• Work to complete: Reproduce every line of the rows from the line containing "Where should I" through the end of the rows, requests included, adding 42 to each coordinate number in the answers. Leave the pictures out.

• Page and screen pointing data:
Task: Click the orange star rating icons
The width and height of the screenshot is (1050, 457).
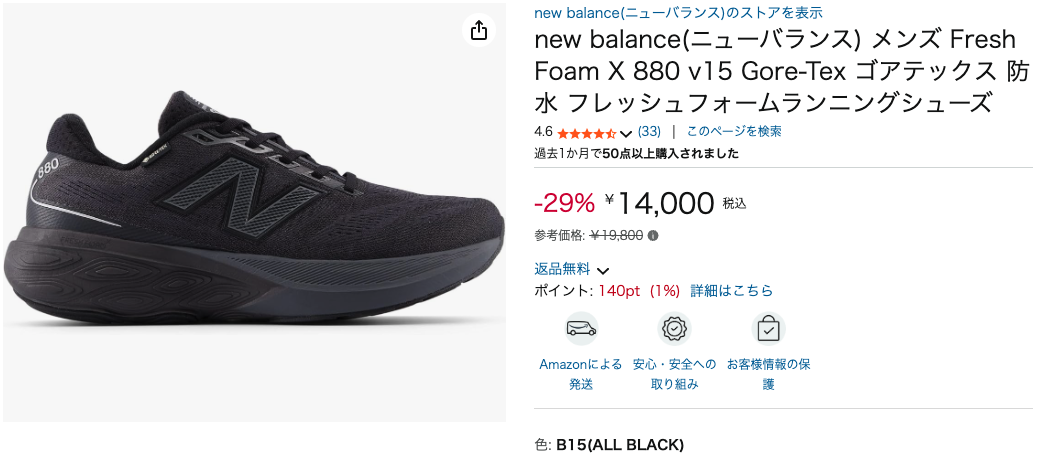Action: coord(587,132)
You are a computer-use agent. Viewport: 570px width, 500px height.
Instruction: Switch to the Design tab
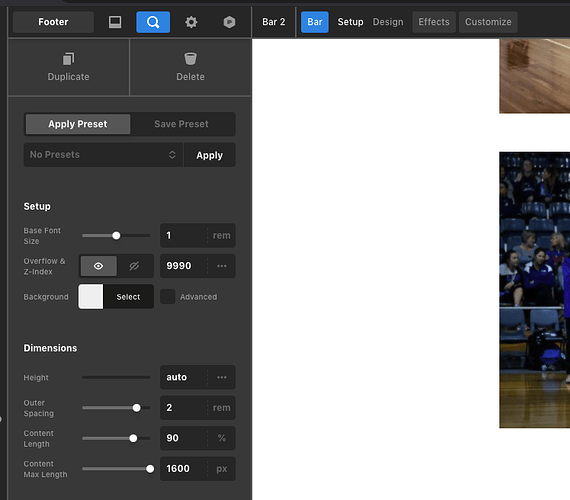pos(388,22)
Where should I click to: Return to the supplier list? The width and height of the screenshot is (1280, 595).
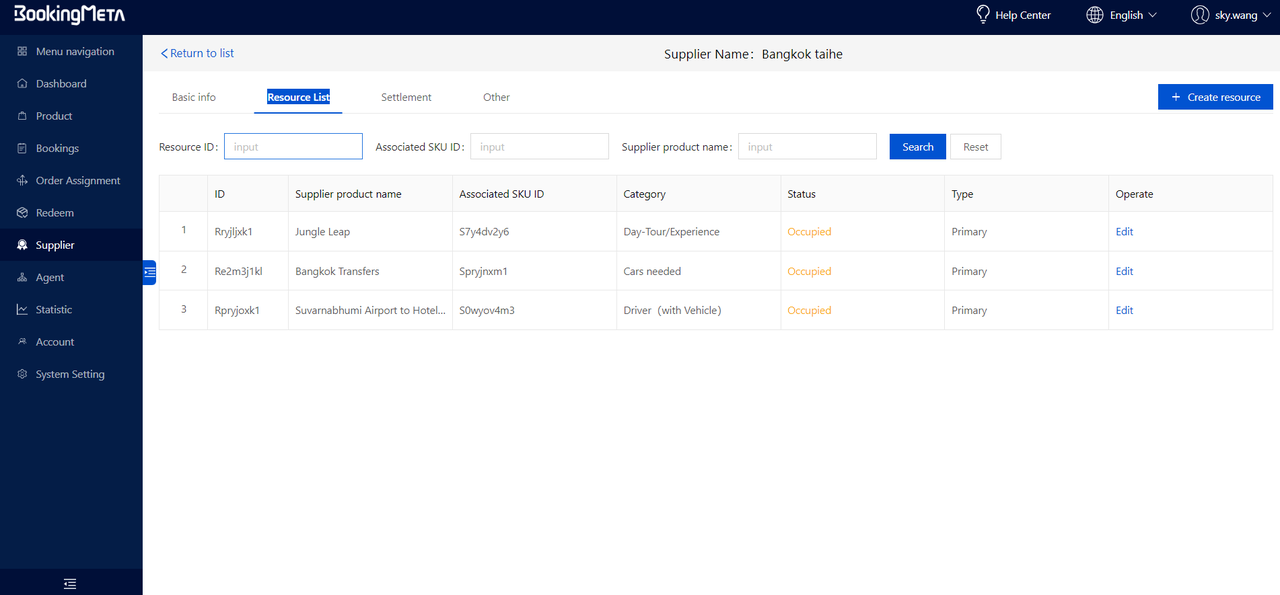point(197,53)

• Written reply:
Where should I click to: Return to the supplier list? The width and height of the screenshot is (1280, 595).
point(239,95)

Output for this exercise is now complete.